> [What you should do] All of the data below should be repeated exactly. Pictures should not be included.

*** Data provided ***

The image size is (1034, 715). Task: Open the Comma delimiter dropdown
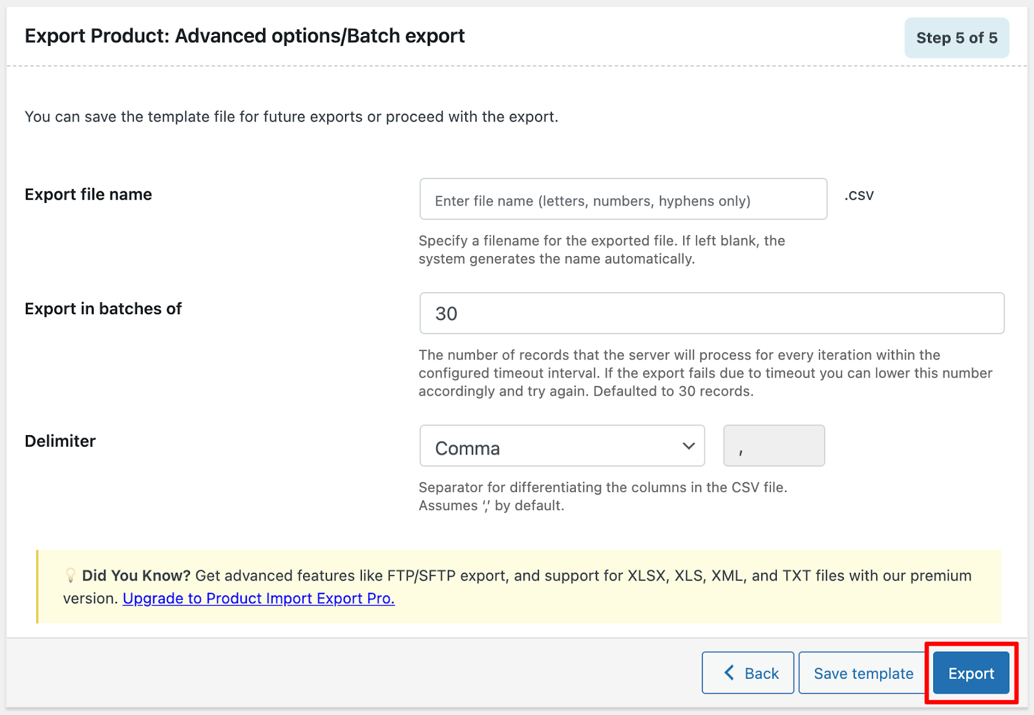click(562, 446)
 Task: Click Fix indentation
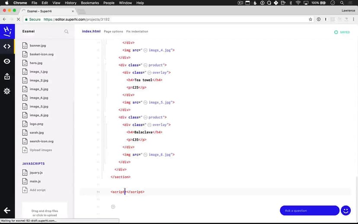click(x=137, y=32)
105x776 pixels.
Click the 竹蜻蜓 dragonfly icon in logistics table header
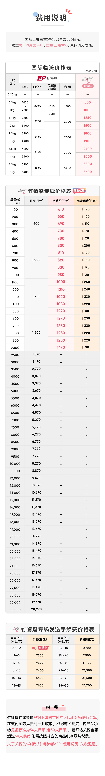[x=87, y=80]
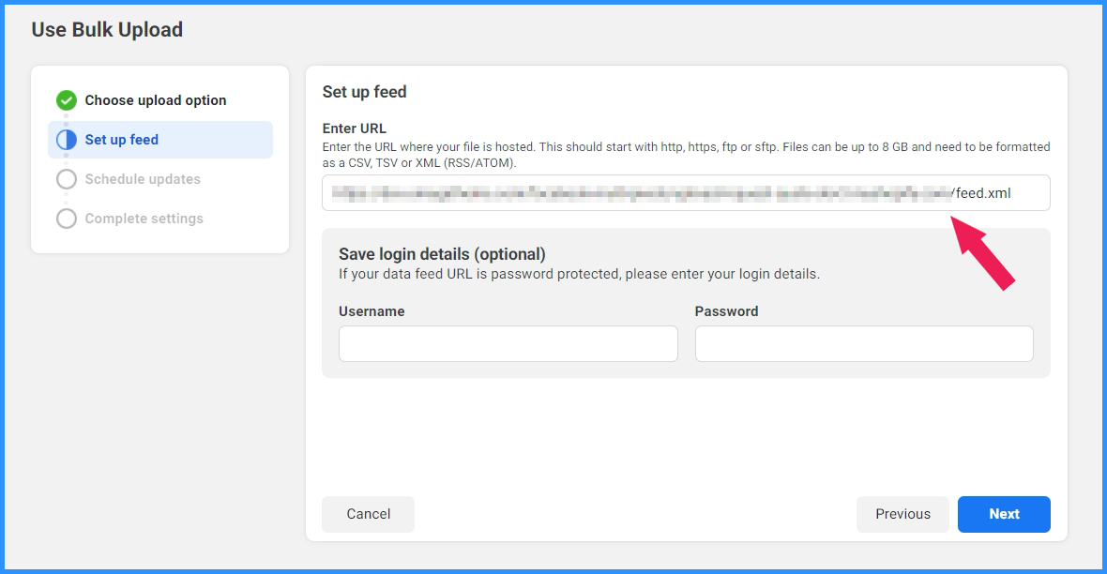Focus the Password text box

[864, 344]
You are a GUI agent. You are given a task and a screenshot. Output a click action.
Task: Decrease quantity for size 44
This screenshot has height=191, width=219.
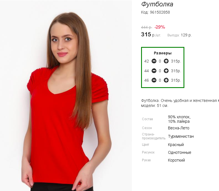(x=154, y=71)
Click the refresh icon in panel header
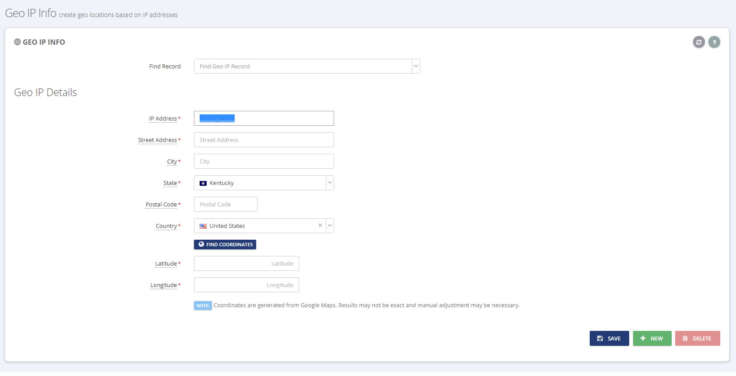 [699, 42]
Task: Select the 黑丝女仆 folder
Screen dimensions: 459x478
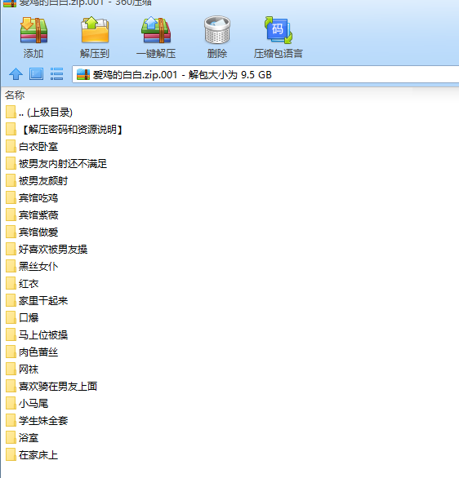Action: click(x=32, y=267)
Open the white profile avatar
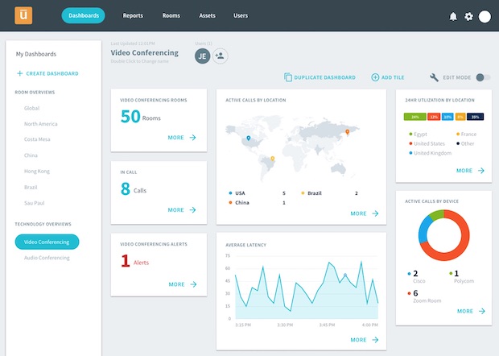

***

> [Response for this exercise]
The image size is (1034, 715). Task: Open the Comma delimiter dropdown
click(562, 446)
 Task: Click Fix indentation
click(x=137, y=32)
105x776 pixels.
Click the 竹蜻蜓 dragonfly icon in logistics table header
[x=87, y=80]
Focus the Password text box

[864, 344]
You are a GUI agent. You are given a task and a screenshot. Output a click action.
Task: Decrease quantity for size 44
This screenshot has height=191, width=219.
(x=154, y=71)
Click the refresh icon in panel header
 [699, 42]
Task: Select the 黑丝女仆 folder
Screen dimensions: 459x478
Action: click(x=32, y=267)
Open the white profile avatar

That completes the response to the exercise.